• _GOAL OF THE EXERCISE_
Your answer must be an exact transcription of the lines from the line with "Expand the Provider dropdown" through the final line of the data.

• _TASK DATA_
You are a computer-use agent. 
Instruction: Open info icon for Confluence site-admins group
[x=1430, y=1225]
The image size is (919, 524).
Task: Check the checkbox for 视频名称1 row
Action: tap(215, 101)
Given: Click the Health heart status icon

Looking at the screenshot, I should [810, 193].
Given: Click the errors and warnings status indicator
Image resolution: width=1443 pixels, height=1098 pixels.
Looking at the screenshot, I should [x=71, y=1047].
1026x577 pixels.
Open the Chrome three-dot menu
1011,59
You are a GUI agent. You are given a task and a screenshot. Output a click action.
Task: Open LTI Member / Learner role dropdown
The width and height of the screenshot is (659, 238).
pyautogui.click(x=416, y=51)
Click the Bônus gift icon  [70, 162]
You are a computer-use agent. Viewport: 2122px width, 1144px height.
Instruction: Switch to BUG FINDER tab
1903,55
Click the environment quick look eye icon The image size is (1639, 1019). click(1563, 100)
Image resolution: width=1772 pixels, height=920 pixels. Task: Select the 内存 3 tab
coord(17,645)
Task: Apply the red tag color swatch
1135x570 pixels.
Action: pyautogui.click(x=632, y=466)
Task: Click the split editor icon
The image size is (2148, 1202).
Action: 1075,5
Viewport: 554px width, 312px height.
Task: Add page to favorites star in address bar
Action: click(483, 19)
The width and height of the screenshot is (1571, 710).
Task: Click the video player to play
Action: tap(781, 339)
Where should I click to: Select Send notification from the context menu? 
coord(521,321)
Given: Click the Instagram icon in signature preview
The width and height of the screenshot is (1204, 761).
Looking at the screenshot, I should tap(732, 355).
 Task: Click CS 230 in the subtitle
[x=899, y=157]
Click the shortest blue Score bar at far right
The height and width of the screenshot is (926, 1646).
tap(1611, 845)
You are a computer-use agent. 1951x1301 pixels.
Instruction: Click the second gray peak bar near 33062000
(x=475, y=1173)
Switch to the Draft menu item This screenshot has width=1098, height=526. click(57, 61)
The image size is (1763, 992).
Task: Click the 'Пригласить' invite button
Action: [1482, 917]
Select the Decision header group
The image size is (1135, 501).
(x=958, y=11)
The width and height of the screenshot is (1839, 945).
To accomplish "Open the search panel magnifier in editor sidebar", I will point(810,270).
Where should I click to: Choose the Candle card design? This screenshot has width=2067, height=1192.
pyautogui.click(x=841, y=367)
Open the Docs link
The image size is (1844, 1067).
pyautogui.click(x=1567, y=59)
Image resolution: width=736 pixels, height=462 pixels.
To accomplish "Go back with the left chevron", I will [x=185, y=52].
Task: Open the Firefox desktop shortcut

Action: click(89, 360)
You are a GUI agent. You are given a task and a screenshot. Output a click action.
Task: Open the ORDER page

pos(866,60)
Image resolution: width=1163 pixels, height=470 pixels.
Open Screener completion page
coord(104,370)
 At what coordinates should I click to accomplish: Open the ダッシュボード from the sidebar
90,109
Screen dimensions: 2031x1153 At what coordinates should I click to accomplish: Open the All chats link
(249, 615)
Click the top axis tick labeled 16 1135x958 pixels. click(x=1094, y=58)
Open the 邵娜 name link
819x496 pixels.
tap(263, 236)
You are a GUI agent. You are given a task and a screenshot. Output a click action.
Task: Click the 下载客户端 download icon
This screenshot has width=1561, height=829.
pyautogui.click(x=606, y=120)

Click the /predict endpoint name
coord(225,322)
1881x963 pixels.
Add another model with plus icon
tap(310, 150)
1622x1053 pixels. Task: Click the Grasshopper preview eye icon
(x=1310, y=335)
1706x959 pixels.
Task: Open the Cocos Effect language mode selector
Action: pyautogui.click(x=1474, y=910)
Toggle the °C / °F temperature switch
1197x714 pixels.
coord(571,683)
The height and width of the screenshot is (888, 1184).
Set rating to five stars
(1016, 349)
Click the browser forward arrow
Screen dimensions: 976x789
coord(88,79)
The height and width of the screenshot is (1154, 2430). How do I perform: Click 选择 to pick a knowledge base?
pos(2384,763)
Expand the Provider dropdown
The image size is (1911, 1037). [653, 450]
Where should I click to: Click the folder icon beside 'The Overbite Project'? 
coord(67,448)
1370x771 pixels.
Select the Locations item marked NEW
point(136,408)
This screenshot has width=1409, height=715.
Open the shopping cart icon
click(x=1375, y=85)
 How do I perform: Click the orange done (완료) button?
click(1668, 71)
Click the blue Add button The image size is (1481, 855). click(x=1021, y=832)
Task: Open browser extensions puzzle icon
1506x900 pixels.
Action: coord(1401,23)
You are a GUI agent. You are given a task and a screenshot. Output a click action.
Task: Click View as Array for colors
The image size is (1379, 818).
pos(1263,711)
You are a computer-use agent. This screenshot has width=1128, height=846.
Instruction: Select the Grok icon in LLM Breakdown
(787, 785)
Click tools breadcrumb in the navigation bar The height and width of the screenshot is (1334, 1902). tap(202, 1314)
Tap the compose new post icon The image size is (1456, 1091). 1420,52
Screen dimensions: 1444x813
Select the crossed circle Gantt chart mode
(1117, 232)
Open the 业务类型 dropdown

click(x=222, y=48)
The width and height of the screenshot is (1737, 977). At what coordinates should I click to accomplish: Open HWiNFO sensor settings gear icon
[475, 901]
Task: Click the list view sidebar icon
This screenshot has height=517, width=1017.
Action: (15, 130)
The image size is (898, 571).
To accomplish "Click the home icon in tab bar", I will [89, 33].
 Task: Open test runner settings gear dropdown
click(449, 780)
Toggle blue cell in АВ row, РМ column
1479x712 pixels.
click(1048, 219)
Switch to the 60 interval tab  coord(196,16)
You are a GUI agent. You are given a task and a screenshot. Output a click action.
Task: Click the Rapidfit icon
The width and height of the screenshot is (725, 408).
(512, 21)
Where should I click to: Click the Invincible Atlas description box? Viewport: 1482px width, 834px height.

• _ANSWER TO THIS EXERCISE_
Expand the Provider dropdown
The image size is (1911, 1037). [653, 450]
Where should I click to: Click the folder icon beside 'The Overbite Project'? 
coord(67,448)
1370x771 pixels.
Select the Locations item marked NEW
point(136,408)
This screenshot has width=1409, height=715.
Open the shopping cart icon
click(x=1375, y=85)
 How do I perform: Click the orange done (완료) button?
click(1668, 71)
Click the blue Add button The image size is (1481, 855). click(x=1021, y=832)
Task: Open browser extensions puzzle icon
1506x900 pixels.
Action: coord(1401,23)
You are a GUI agent. You are given a task and a screenshot. Output a click action.
Task: Click View as Array for colors
The image size is (1379, 818).
pos(1263,711)
You are a computer-use agent. This screenshot has width=1128, height=846.
Instruction: Select the Grok icon in LLM Breakdown
(787, 785)
Click tools breadcrumb in the navigation bar The height and width of the screenshot is (1334, 1902). tap(202, 1314)
Tap the compose new post icon The image size is (1456, 1091). 1420,52
Screen dimensions: 1444x813
Select the crossed circle Gantt chart mode
(1117, 232)
Open the 业务类型 dropdown

click(x=222, y=48)
The width and height of the screenshot is (1737, 977). At what coordinates should I click to accomplish: Open HWiNFO sensor settings gear icon
[475, 901]
Task: Click the list view sidebar icon
This screenshot has height=517, width=1017.
Action: (15, 130)
The image size is (898, 571).
To accomplish "Click the home icon in tab bar", I will [89, 33].
 Task: Open test runner settings gear dropdown
click(449, 780)
Toggle blue cell in АВ row, РМ column
1479x712 pixels.
click(1048, 219)
Switch to the 60 interval tab  coord(196,16)
You are a GUI agent. You are given a task and a screenshot. Output a click action.
Task: Click the Rapidfit icon
The width and height of the screenshot is (725, 408).
(512, 21)
Where should I click to: Click the Invincible Atlas description box? Viewport: 1482px width, 834px height.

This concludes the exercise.